** Opening RECORD EXTRACTS block **

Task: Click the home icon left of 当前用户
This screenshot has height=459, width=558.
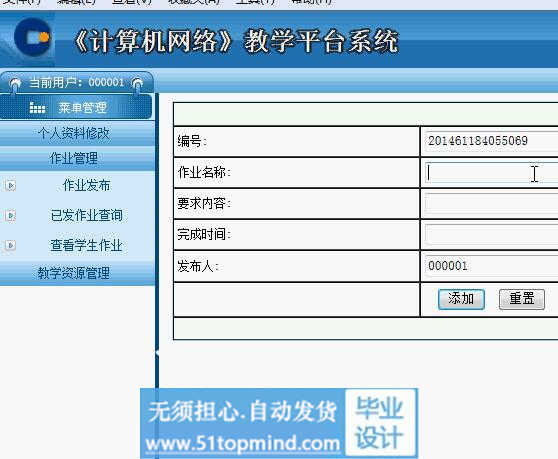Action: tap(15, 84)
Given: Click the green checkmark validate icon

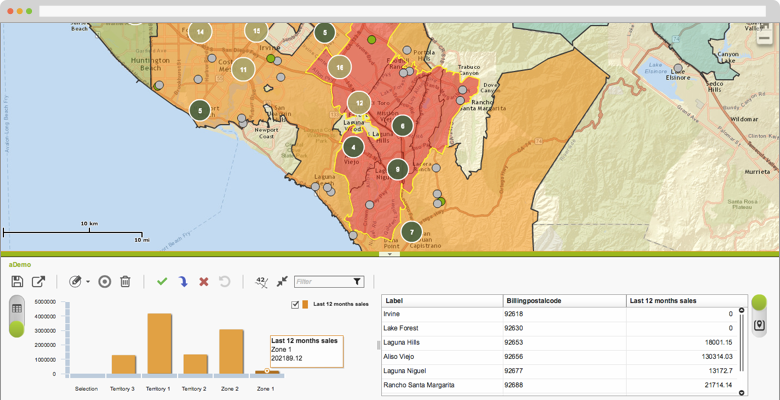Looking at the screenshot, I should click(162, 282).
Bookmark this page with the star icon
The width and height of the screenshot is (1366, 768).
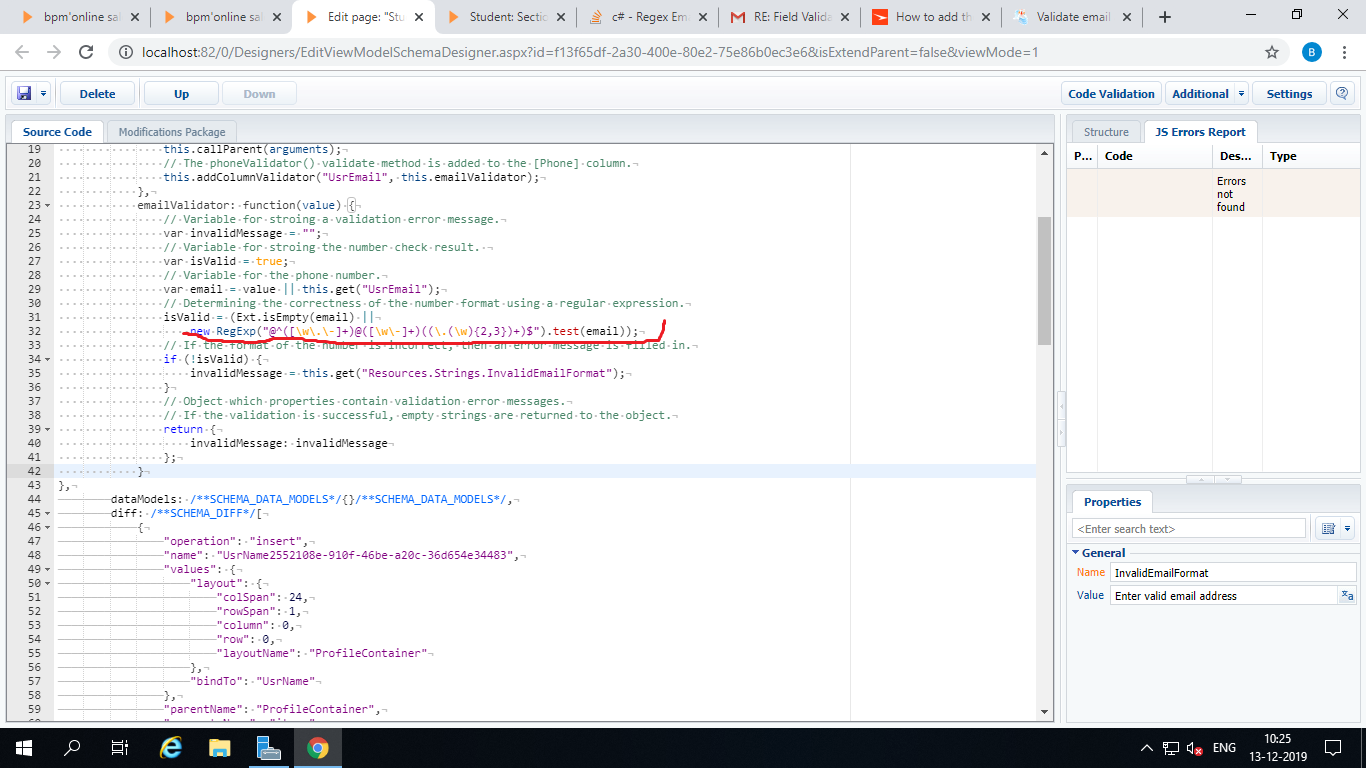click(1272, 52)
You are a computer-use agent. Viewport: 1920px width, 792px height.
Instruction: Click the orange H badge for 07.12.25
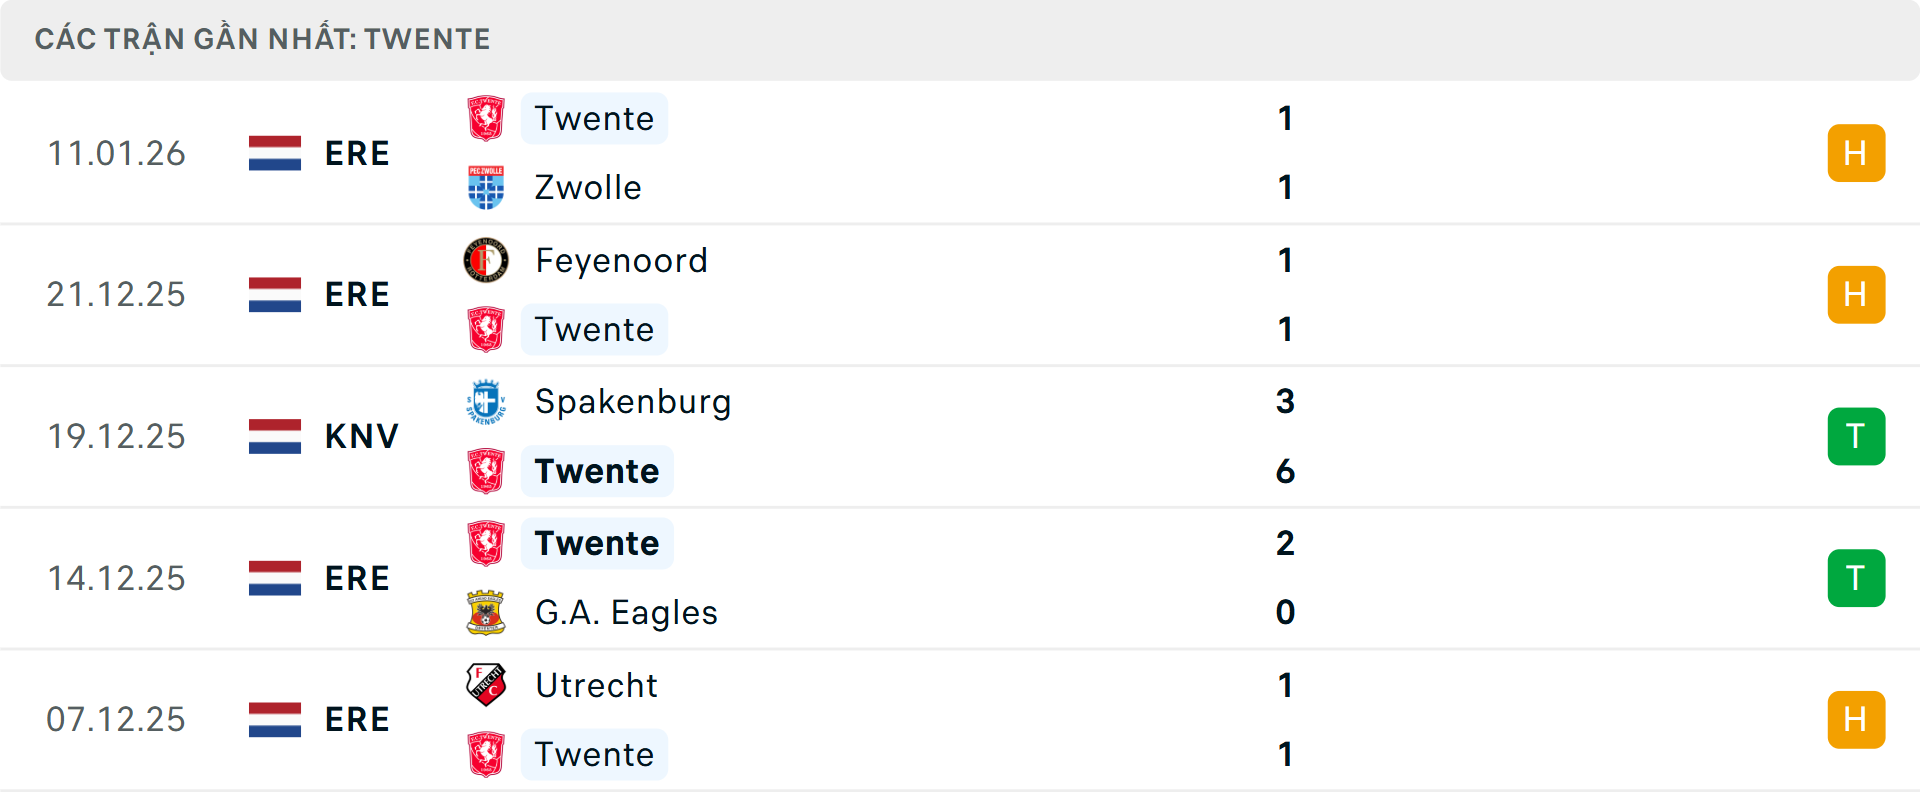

** Closing RECORD EXTRACTS block **

WHAT YOU WILL DO – Could you set down the data exactly as given, minus its pictures?

REPLY TO THE TASK –
Task: Click the home icon left of 当前用户
This screenshot has height=459, width=558.
Action: tap(15, 84)
Given: Click the green checkmark validate icon

Looking at the screenshot, I should click(162, 282).
Bookmark this page with the star icon
The width and height of the screenshot is (1366, 768).
click(1272, 52)
You are a computer-use agent. Viewport: 1920px width, 792px height.
Instruction: Click the orange H badge for 07.12.25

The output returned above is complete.